Os blogueiros tanzanianos pressionarão ou pagarão em um clima político tenso?

Os blogues continuam sendo uma “nova fronteira” [12] para jovens africanos em busca de novas plataformas para conexão, discussão e análise. Com a ascensão dos aplicativos de celular, a juventude tanzaniana está mais conectada do que nunca, quase 60% [13] só no Facebook em 2017.

No entanto, restrições à liberdade de expressão impõem um desafio real aos usuários de redes sociais no país. Enquanto a constituição assegura a liberdade de expressão, não garante a liberdade de imprensa. Uma série de regulações dão às autoridades a capacidade de restringir a mídia baseadas em argumentos de segurança nacional.

As autoridades estão se tornando cada vez mais dependentes destas regras ao passo que tensões políticas cresceram ao longo dos últimos três anos. Desde as eleições presidenciais de 2015, a oposição na Tanzânia está cada vez mais restrita pela proibição de manifestações de oposição e repressão à mídia independente, sanções, intimidações e punições a cidadãos que critiquem o presidente John P. Magufuli do partido Chama cha Mapinduzi (CCM, “Partido Revolucionário” em suaíli).
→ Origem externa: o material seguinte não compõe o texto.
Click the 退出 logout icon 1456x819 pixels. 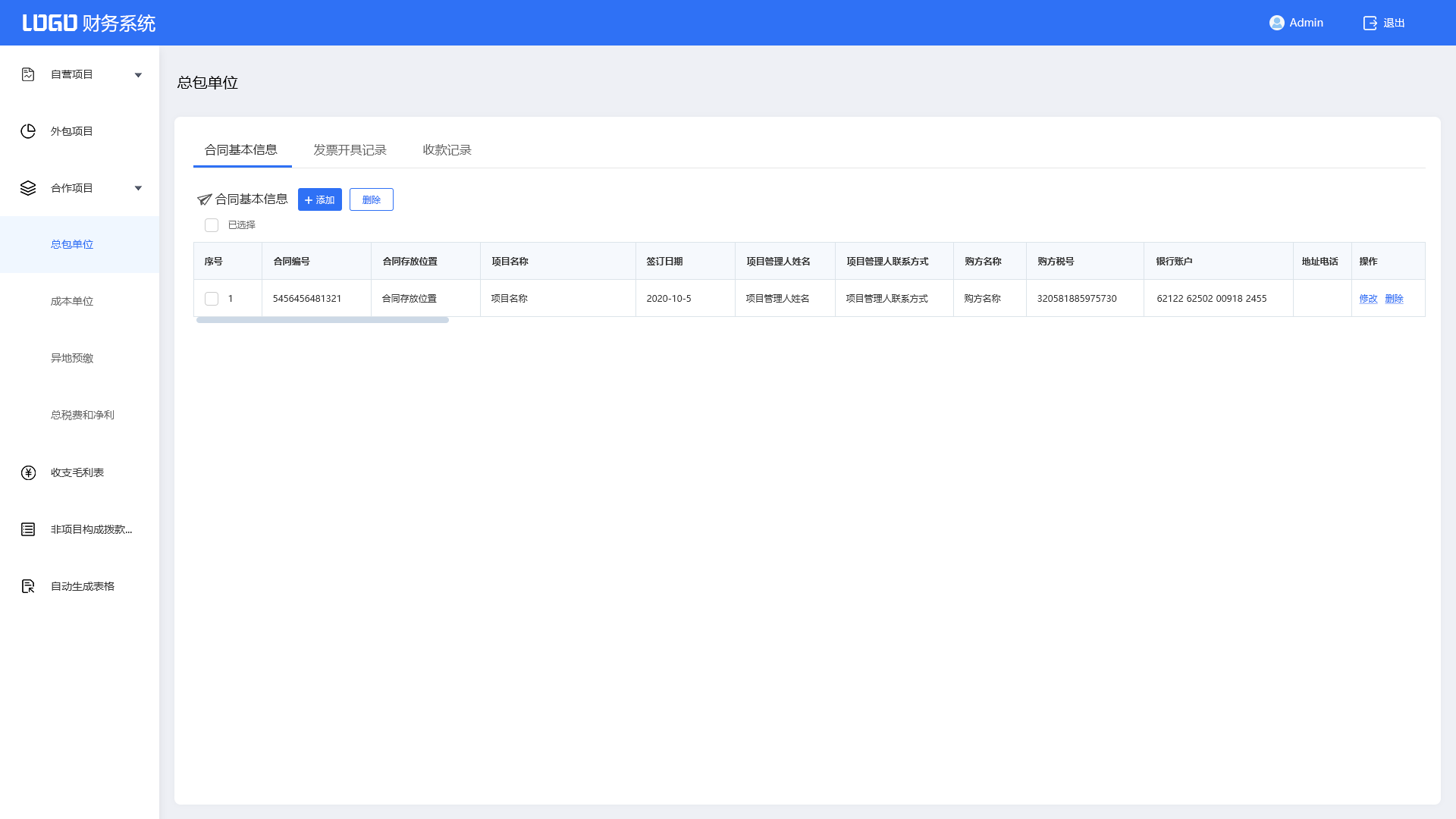click(x=1370, y=23)
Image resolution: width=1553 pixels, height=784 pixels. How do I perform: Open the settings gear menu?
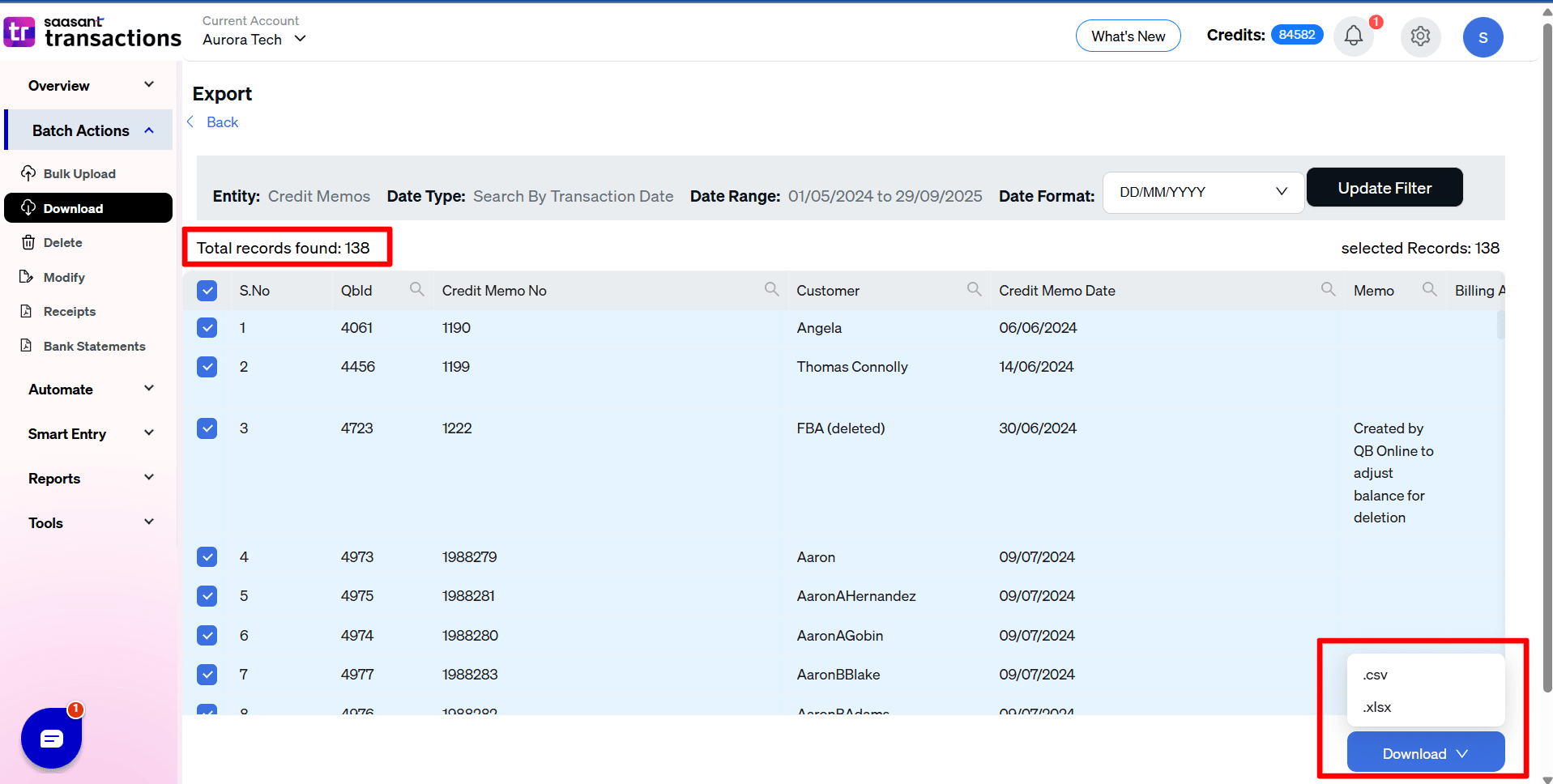point(1420,36)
A Lei de Crimes Cibernéticos [14], aprovada em 2015, teve um papel importante na repressão à oposição. Apenas em 2015 e 2016, pelo menos 14 tanzanianos [15] foram presos e processados sob esta lei por insultarem o presidente em redes sociais.

Em dezembro de 2016, a polícia tanzaniana prendeu [16] Maxence Melo, fundador do Jamii Forums, uma comunidade on-line muito popular na Tanzânia, por se recusar a fornecer informações sobre seus membros, uma exigência da Lei de Crimes Cibernéticos [17]. Melo foi solto depois de cinco dias, mas sua prisão revelou consequências preocupantes para qualquer um que escreva ou fale em fóruns on-line e blogues na Tanzânia.

Recentemente, o Chama cha Demokrasia na Maendelo (CHADEMA, Partido pela Democracia e Progresso em suaíli), o maior partido de oposição da Tanzânia, pediu [18] intervenção internacional na situação política cada vez mais tensa, caracterizada pela prisão de conhecidos líderes de oposição. No dia 16 de fevereiro de 2018, uma jovem estudante foi morta supostamente por uma bala perdida [19] e várias pessoas foram feridas enquanto a polícia dispersava uma manifestação da oposição em Dar es Salaam.

Essas novas regras parecem não ser tanto sobre a taxação, mas uma ferramenta conveniente e parte de um processo mais amplo para diminuir a liberdade de expressão e a participação política pluripartidária na Tanzânia.